朴念仁の戯言

弁膜症を経て

歩々是れ道場

今日は5歳の誕生日。
おぼろげに目を開けると、まばゆい光の中に私の顔を覗き込む3人の顔が見えた。
「あっ!起きた!起きた!目、覚ました!」
誰彼となく、声が聞こえた。
身動きできない身体が、自分の置かれている状況を私に教えた。
その時、思うように動かない口で私が上げた第一声は何だっただろう。
二言三言、同じ言葉を口にした、そんな気がする。
そうしてまた引きずり込まれるように眠りに落ちた。

以前仕事で、京都の大徳寺の、数ある塔頭(たっちゅう)の一つに行った。
目的は歴史上の人物の墓参と、その墓を預かる僧侶の話を聞くことだった。
ところが、事は簡単に運ばず、私との事前の電話のやりとりで僧侶は機嫌を損ねてしまい、京都訪問が白紙になるという状況に陥った。
うろたえはしたものの、私に非があるとは一切思わなかった。
すると翌日、僧侶は「大人げなかった」と、詫びの電話を入れてきた。
80歳前後の立場ある著名な僧侶が真摯に反省して素直に詫びる、これは簡単にそうできることではない。
引っ込みが利かなくて我を通す、そんな輩が大概で、そうやって周りの人間を振り回すものだ。
僧侶に実際会ってみると、眼から矢でも飛んできそうな迫力ある眼光で、いかにも禅宗の坊さんといった風貌だった。
私は電話での無礼を詫びて頭を下げた。
僧侶は何も言わずにっこりと笑みを浮べ、手を差し伸べた。
握手を交わすと、その手には自己の力で人生を切り開いてきた強さがあった。
僧侶は土産に私たちに色紙の書をくれてよこした。
色紙の書の内容はそれぞれに違っているようだった。
私が受け取った色紙には力強い筆文字で「歩々是れ道場」と書かれ、別にもう一枚、説明書きがあった。

歩々(ホホ)是(コ)れ道場
「趙州禄(ジョウシュウロク)」に出典を見る。「珠(タマ)磨(ミガ)かざれば光なし」。どんなに高価な宝石も手をかけ磨かなければ決して本来の輝き、光を発することはない。私共人も磨きをかけ学び、きたえなければ本来のすてきな自分を発揮することは出来ない。磨き、学びきたえる場は日常生活の一つ一つすべての場が自身を磨く場である。特別の道場、特別のことをするのではない。日々のあたりまえのくらしの中にこそ貴方を磨き、すてきにする場なのだ、と。心の持ち方、目のつけどころを示した句です。一歩一歩、一こと一こと、一つ一つ積みあげて城が完成する、一石一石が日常の生活なのです。立派な自分という城を作って下さい。
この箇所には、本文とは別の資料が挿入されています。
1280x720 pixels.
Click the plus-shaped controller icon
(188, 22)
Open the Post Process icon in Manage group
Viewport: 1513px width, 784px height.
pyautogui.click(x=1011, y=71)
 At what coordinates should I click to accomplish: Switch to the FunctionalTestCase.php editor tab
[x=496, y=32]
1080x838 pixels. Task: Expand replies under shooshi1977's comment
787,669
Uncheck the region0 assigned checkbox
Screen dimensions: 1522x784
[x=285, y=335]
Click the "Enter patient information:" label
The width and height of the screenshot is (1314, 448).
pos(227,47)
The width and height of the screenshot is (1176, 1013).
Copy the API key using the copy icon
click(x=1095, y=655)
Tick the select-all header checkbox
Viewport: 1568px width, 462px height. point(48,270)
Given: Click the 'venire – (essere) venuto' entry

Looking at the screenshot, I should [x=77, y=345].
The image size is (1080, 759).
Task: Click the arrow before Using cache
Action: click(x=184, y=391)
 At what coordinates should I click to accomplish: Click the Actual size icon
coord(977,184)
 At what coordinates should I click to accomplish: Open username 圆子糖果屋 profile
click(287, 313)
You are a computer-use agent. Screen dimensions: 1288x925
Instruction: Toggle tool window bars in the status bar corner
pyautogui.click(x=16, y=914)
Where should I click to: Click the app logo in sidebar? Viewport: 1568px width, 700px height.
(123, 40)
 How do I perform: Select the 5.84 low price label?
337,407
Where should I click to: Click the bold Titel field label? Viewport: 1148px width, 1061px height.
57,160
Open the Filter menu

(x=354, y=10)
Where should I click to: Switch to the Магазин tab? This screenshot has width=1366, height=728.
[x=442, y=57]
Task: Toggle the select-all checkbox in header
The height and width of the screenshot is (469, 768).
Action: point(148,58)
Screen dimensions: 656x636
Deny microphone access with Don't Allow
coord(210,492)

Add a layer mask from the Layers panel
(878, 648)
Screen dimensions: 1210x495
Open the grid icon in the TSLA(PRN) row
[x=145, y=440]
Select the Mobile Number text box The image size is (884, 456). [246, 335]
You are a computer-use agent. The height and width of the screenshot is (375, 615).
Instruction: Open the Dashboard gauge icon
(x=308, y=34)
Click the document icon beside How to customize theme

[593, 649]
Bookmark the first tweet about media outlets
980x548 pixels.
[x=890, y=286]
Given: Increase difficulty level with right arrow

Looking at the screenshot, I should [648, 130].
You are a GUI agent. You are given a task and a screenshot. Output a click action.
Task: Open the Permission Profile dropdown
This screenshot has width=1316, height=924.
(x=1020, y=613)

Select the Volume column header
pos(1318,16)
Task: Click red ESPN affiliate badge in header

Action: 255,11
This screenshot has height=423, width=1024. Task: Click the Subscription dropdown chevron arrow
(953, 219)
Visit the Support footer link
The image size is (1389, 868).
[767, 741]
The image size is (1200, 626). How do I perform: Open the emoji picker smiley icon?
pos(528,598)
この5年、思い通りにいかないことや怒りで自分を腐らすこと相変わらずで、その度に日々是修行、人生修行と言い聞かせてはみたものの、その効果皆目見えず、すてきな自分までには程遠い。
されども二度の生を与えられ、またこうして魂の錬磨の場を与えられたことは何にもまして有り難い。
怒らず、恐れず、悲しまず、そして腐らずに「歩々是れ道場」で心新たに、だ。
母、妹、弟の、3人への第一声は、「ア、リ、ガ、ト」だったと思う。
そして今、この人生にも、「ありがとう」と言いたい。